Republicans Expected to Buck Conservatives on Iran Bill

Republicans Expected to Buck Conservatives on Iran Bill

House Republican leaders are unlikely to allow amendments to the Senate-passed Iran bill, bucking a clutch of conservatives who wanted to change the language, Politico reported citing multiple sources familiar with internal planning.
The move all but assures passage of the legislation when it comes up for a House vote, probably today. It was approved by the Senate last week, 98-1. Republican leadership was expected to discuss its plans at a closed-door party meeting on Wednesday.
Members of the House Freedom Caucus, led by Rep. Jim Jordan (R-Ohio), are pushing for Speaker John Boehner (R-Ohio), Majority Leader Kevin McCarthy (R-Calif.) and Majority Whip Steve Scalise (R-La.) to allow amendments. A group of conservatives believe the legislation is too weak.
But leadership aides say the decision not to entertain amendments is all but final.

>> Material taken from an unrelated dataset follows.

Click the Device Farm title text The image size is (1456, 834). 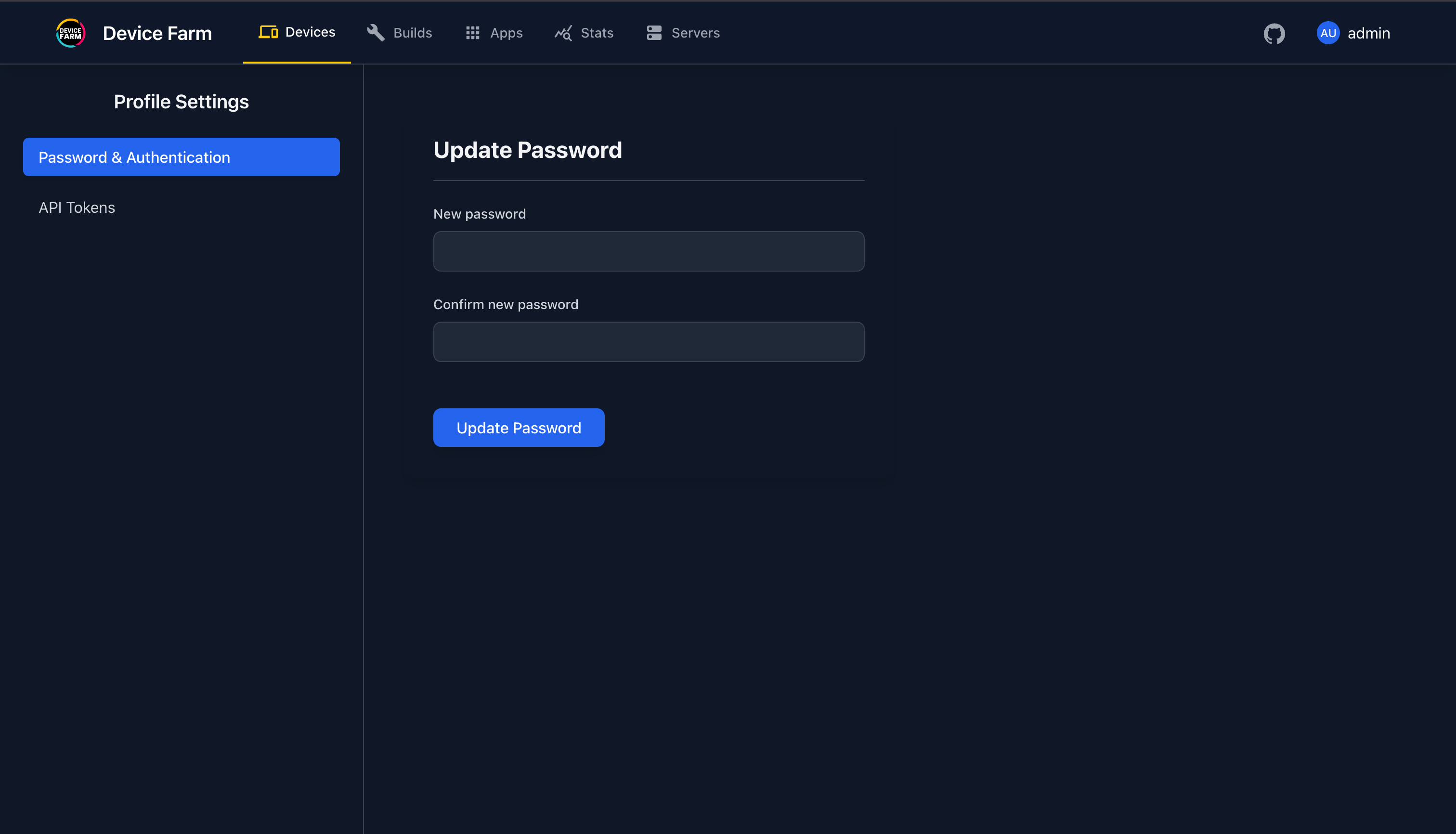tap(157, 33)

Allowing amendments would be a politically perilous move. Many of the changes under discussion would be difficult for members of both parties to vote against. But any amendment to the bill would sink the legislation, which was crafted with input from Sen. Bob Corker (R-Tenn.), Sen. Ben Cardin (D-Md.) and the White House.

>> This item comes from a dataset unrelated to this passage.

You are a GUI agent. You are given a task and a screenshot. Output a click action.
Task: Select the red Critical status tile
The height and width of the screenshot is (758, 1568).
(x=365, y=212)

Rep. Ron DeSantis (R-Fla.), a Senate candidate, released a list of amendments he is prepared to offer. One would require that Iran to “pay reparations for all US servicemen killed or harmed in Iraq due directly or indirectly to the (alleged) involvement of any Iranian funded or supported groups.” Another would bar the lifting of sanctions on Iran until it is certified that it has shuttered its nuclear program. Another DeSantis proposal would require Iran to allow the International Atomic Energy Agency into “all Iranian military sites at any time.” The Republican also wants the Obama administration to make the “negotiating record” available for review by members of Congress.
“This legislation, unfortunately, is inadequate to the task and stated mission: it virtually assures that Congress will be unable to prevent a very bad deal from being agreed to and implemented between Iran and the P5+1 (the five permanent members of the UN Security Council plus Germany),” Freedom Caucus members write in a letter they are currently circulating.